[Saved entries]
==============================

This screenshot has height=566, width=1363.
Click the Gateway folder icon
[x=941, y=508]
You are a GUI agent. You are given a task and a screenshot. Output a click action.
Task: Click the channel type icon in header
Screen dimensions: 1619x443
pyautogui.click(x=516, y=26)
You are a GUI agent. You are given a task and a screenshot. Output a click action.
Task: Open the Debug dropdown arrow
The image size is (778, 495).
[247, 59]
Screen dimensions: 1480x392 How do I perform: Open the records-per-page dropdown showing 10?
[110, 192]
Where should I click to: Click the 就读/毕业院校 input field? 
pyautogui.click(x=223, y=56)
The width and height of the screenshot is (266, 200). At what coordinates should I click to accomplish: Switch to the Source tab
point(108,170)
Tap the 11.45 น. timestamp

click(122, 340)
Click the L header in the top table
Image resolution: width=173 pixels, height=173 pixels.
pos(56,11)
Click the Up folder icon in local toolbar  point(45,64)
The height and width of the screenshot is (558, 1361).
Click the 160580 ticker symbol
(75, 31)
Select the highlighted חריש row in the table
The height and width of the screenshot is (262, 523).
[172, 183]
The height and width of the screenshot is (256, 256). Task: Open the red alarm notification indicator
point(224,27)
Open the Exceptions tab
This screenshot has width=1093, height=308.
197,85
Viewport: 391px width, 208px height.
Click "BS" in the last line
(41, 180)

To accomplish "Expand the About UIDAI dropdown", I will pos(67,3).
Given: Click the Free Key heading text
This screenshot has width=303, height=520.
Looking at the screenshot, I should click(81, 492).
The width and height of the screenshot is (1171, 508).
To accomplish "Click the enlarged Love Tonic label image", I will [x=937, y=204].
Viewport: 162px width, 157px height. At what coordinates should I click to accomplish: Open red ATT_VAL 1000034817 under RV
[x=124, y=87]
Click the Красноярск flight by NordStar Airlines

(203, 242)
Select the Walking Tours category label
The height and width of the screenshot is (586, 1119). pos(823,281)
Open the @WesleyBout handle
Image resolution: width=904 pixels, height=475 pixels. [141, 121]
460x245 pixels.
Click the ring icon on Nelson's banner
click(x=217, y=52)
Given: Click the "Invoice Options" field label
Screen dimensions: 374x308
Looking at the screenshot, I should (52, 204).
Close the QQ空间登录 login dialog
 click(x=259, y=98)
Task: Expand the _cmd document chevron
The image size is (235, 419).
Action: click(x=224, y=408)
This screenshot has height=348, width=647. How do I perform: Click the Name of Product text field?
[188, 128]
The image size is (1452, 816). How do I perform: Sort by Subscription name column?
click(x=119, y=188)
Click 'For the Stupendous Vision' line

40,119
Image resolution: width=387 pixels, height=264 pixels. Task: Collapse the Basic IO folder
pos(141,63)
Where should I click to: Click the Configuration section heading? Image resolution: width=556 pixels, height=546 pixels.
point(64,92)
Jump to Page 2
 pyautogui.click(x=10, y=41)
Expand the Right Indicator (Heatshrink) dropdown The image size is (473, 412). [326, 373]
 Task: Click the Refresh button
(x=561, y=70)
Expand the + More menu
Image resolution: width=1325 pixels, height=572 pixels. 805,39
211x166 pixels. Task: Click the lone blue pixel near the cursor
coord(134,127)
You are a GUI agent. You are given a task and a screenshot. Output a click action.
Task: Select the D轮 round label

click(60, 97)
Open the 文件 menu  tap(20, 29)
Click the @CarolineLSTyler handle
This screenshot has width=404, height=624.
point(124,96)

==============================

• **PROMPT**: Take the entries above and write them out again unchanged.

• **REPLY**:
This screenshot has height=566, width=1363.
Click the Gateway folder icon
[x=941, y=508]
You are a GUI agent. You are given a task and a screenshot. Output a click action.
Task: Click the channel type icon in header
Screen dimensions: 1619x443
pyautogui.click(x=516, y=26)
You are a GUI agent. You are given a task and a screenshot. Output a click action.
Task: Open the Debug dropdown arrow
The image size is (778, 495).
[247, 59]
Screen dimensions: 1480x392 How do I perform: Open the records-per-page dropdown showing 10?
[110, 192]
Where should I click to: Click the 就读/毕业院校 input field? 
pyautogui.click(x=223, y=56)
The width and height of the screenshot is (266, 200). At what coordinates should I click to accomplish: Switch to the Source tab
point(108,170)
Tap the 11.45 น. timestamp

click(122, 340)
Click the L header in the top table
Image resolution: width=173 pixels, height=173 pixels.
pos(56,11)
Click the Up folder icon in local toolbar  point(45,64)
The height and width of the screenshot is (558, 1361).
Click the 160580 ticker symbol
(75, 31)
Select the highlighted חריש row in the table
The height and width of the screenshot is (262, 523).
[172, 183]
The height and width of the screenshot is (256, 256). Task: Open the red alarm notification indicator
point(224,27)
Open the Exceptions tab
This screenshot has width=1093, height=308.
197,85
Viewport: 391px width, 208px height.
Click "BS" in the last line
(41, 180)

To accomplish "Expand the About UIDAI dropdown", I will pos(67,3).
Given: Click the Free Key heading text
This screenshot has width=303, height=520.
Looking at the screenshot, I should click(81, 492).
The width and height of the screenshot is (1171, 508).
To accomplish "Click the enlarged Love Tonic label image", I will [x=937, y=204].
Viewport: 162px width, 157px height. At what coordinates should I click to accomplish: Open red ATT_VAL 1000034817 under RV
[x=124, y=87]
Click the Красноярск flight by NordStar Airlines

(203, 242)
Select the Walking Tours category label
The height and width of the screenshot is (586, 1119). pos(823,281)
Open the @WesleyBout handle
Image resolution: width=904 pixels, height=475 pixels. [141, 121]
460x245 pixels.
Click the ring icon on Nelson's banner
click(x=217, y=52)
Given: Click the "Invoice Options" field label
Screen dimensions: 374x308
Looking at the screenshot, I should (52, 204).
Close the QQ空间登录 login dialog
 click(x=259, y=98)
Task: Expand the _cmd document chevron
The image size is (235, 419).
Action: click(x=224, y=408)
This screenshot has height=348, width=647. How do I perform: Click the Name of Product text field?
[188, 128]
The image size is (1452, 816). How do I perform: Sort by Subscription name column?
click(x=119, y=188)
Click 'For the Stupendous Vision' line

40,119
Image resolution: width=387 pixels, height=264 pixels. Task: Collapse the Basic IO folder
pos(141,63)
Where should I click to: Click the Configuration section heading? Image resolution: width=556 pixels, height=546 pixels.
point(64,92)
Jump to Page 2
 pyautogui.click(x=10, y=41)
Expand the Right Indicator (Heatshrink) dropdown The image size is (473, 412). [326, 373]
 Task: Click the Refresh button
(x=561, y=70)
Expand the + More menu
Image resolution: width=1325 pixels, height=572 pixels. 805,39
211x166 pixels. Task: Click the lone blue pixel near the cursor
coord(134,127)
You are a GUI agent. You are given a task and a screenshot. Output a click action.
Task: Select the D轮 round label

click(60, 97)
Open the 文件 menu  tap(20, 29)
Click the @CarolineLSTyler handle
This screenshot has width=404, height=624.
point(124,96)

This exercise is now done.